* Exercise description:
Gather the lines below that include the string "Total", copying each in full.

[Task inputs — start]

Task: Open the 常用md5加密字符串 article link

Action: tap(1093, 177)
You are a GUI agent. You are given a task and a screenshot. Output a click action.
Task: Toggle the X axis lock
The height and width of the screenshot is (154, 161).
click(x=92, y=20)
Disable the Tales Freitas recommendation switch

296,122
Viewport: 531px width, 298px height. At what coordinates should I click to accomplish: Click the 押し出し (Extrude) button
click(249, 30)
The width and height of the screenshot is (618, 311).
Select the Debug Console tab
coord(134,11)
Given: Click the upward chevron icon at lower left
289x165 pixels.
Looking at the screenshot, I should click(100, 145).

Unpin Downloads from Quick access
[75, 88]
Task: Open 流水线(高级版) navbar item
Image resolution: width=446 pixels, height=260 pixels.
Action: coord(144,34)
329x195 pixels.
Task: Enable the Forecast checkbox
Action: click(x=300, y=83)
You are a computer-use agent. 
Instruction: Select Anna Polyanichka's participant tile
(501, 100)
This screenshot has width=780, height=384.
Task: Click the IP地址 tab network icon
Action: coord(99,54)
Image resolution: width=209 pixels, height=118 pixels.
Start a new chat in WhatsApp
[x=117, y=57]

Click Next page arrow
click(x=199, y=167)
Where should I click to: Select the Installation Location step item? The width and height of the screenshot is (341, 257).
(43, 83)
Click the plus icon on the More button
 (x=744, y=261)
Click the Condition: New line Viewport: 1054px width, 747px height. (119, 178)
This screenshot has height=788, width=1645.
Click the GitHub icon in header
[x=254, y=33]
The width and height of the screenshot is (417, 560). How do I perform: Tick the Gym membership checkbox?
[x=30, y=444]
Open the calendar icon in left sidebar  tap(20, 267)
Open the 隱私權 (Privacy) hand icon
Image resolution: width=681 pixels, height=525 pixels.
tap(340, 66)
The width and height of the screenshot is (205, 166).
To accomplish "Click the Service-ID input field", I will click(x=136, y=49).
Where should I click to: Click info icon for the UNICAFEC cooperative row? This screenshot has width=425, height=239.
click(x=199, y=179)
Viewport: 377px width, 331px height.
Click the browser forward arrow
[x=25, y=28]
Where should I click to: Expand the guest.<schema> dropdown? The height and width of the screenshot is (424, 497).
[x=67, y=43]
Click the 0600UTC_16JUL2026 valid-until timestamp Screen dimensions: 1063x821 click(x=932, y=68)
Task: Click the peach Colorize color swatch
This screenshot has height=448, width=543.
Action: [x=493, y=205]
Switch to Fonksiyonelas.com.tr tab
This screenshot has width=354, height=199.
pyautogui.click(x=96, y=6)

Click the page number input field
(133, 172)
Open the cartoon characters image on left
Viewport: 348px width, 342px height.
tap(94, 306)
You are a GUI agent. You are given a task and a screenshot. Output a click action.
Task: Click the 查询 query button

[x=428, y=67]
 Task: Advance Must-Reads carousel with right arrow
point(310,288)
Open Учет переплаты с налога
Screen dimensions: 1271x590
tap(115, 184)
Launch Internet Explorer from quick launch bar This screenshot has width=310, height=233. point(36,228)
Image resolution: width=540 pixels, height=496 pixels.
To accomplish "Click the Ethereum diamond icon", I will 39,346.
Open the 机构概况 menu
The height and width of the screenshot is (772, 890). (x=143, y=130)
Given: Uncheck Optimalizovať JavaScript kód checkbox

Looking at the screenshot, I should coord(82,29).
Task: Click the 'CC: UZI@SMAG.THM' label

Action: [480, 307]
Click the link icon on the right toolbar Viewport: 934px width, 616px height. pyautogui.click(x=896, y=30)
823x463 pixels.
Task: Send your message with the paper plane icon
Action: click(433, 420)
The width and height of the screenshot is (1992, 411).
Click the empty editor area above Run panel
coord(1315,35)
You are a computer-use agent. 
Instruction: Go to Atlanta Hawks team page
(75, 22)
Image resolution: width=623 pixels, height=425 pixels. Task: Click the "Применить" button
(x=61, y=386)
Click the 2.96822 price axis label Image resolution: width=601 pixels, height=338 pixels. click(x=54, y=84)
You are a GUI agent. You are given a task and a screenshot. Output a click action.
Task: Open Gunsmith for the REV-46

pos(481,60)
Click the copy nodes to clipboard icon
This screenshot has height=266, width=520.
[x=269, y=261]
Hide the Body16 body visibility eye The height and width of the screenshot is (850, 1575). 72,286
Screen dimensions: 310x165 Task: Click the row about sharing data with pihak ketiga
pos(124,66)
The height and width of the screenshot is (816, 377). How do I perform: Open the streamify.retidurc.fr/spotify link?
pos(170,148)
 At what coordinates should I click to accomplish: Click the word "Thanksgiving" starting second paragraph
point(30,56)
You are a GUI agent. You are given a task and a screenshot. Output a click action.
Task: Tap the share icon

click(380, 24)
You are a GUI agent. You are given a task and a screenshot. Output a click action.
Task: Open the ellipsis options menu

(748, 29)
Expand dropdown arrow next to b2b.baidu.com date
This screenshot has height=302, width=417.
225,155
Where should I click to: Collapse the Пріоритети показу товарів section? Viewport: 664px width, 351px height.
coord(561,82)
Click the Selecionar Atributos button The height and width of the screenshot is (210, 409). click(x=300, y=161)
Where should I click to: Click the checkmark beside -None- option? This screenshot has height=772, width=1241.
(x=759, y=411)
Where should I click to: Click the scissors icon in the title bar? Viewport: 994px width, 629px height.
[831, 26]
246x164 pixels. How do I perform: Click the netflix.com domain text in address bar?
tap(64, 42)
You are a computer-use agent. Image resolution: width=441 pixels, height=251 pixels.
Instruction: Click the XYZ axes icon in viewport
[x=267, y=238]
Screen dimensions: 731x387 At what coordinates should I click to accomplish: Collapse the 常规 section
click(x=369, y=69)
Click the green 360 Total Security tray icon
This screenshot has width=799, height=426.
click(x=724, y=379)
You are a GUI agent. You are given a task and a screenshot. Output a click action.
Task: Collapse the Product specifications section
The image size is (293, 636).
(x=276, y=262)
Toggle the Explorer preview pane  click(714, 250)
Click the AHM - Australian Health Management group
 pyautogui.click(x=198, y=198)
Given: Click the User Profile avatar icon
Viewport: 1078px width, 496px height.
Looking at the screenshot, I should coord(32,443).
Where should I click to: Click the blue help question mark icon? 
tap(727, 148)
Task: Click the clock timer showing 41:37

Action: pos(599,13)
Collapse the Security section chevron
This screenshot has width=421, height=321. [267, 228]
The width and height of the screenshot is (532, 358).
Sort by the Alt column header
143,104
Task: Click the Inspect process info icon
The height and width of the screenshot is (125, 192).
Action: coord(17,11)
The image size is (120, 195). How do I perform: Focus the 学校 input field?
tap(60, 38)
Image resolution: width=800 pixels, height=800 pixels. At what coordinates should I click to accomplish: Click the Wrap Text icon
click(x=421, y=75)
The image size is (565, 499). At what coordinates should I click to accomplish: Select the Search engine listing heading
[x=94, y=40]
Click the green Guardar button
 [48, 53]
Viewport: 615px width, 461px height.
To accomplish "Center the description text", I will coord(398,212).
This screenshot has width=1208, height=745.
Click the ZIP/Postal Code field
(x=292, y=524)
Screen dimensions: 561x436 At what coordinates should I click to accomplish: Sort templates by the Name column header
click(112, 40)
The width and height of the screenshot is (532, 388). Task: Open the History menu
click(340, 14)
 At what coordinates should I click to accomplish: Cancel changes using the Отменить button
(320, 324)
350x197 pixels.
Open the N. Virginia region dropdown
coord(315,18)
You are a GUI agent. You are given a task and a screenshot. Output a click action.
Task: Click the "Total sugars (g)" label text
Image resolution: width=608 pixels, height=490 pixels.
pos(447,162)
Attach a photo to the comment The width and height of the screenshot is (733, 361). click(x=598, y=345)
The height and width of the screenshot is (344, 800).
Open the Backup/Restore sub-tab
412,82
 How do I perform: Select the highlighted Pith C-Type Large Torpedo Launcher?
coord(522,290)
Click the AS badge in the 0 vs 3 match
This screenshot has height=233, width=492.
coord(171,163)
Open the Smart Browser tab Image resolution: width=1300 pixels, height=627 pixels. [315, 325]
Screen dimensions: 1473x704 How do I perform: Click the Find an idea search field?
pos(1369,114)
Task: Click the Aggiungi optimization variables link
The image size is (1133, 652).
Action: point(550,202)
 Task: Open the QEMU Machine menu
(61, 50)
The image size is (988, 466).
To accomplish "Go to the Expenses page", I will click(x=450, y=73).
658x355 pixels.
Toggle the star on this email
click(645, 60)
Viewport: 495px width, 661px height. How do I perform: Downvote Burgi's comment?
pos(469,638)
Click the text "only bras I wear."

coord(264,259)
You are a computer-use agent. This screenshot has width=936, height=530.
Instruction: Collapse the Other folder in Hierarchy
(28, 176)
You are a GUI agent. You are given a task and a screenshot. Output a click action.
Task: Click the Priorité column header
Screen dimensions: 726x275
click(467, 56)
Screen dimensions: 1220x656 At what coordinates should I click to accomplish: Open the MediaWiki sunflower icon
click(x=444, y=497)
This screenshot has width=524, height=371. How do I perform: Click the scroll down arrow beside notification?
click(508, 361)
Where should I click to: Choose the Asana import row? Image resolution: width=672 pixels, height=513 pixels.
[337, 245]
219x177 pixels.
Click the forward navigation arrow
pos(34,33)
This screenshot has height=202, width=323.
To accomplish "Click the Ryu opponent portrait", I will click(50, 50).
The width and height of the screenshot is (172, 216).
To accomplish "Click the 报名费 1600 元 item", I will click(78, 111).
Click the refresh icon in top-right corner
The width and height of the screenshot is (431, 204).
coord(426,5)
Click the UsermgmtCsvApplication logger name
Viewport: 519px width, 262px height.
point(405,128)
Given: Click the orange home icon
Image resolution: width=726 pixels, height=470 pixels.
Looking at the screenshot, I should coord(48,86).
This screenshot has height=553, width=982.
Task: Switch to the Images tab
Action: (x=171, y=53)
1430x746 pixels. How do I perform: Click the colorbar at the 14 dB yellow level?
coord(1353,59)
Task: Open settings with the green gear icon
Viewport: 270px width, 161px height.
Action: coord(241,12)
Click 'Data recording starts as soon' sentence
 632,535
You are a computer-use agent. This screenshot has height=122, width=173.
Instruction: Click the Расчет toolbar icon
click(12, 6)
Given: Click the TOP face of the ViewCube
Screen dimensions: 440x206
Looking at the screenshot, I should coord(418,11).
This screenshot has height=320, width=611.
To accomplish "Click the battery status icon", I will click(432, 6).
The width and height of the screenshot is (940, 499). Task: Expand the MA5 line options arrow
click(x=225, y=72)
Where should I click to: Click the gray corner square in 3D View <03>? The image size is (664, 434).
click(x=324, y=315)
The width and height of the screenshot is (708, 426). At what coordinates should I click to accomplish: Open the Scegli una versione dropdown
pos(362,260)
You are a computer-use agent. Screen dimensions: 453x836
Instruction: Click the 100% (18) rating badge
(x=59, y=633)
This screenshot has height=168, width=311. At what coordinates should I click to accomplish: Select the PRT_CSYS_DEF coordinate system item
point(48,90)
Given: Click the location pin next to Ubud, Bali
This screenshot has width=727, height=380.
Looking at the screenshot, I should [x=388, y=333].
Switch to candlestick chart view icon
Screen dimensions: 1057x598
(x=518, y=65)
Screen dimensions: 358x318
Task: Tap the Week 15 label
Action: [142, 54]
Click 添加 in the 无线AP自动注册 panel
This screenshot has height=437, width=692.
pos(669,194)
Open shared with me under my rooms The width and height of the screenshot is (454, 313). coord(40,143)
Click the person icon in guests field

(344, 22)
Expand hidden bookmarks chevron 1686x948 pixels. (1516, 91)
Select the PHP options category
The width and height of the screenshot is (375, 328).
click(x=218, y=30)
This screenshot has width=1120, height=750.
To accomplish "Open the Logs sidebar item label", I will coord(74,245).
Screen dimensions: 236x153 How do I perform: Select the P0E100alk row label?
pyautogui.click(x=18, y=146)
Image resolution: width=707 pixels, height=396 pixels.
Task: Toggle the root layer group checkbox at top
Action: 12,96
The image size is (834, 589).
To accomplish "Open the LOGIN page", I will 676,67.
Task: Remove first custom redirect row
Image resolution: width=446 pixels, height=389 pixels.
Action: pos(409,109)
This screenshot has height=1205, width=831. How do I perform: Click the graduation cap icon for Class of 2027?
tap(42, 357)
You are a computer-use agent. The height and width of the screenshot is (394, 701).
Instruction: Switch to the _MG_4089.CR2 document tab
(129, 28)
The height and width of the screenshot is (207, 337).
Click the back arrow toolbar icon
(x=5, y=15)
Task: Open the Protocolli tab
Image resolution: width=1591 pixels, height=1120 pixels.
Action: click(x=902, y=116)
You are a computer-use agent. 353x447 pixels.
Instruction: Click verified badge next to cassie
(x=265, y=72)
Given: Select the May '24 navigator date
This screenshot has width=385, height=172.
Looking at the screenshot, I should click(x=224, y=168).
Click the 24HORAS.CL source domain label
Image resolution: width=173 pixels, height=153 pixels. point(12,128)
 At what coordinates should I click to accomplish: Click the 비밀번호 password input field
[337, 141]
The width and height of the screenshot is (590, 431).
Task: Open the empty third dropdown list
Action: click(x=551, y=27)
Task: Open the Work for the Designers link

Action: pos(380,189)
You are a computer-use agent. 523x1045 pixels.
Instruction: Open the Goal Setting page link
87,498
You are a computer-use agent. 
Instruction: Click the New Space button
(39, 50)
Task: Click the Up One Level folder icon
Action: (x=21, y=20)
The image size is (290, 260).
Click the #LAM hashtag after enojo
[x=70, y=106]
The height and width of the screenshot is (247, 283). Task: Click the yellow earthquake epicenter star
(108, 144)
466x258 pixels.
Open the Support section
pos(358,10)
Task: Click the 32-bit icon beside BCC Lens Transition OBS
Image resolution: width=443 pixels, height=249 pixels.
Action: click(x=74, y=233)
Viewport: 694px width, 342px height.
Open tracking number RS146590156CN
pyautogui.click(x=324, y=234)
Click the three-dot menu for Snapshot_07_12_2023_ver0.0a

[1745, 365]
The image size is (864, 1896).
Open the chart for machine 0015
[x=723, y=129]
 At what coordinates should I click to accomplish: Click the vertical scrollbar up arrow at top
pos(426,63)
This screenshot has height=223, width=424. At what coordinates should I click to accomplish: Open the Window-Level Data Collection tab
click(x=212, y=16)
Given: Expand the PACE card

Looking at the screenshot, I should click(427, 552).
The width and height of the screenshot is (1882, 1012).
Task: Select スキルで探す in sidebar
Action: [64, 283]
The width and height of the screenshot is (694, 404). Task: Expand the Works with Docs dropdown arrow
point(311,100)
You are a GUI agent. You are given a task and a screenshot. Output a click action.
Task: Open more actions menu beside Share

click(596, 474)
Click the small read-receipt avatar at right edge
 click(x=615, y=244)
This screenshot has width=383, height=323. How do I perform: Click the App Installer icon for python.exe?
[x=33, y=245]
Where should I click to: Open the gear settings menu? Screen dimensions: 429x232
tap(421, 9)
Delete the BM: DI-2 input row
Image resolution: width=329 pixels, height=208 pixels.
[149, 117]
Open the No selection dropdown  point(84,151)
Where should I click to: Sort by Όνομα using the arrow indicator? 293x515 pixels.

[Task inputs — finish]

* Solved problem:
Click the green 360 Total Security tray icon
Task: Click the "Total sugars (g)" label text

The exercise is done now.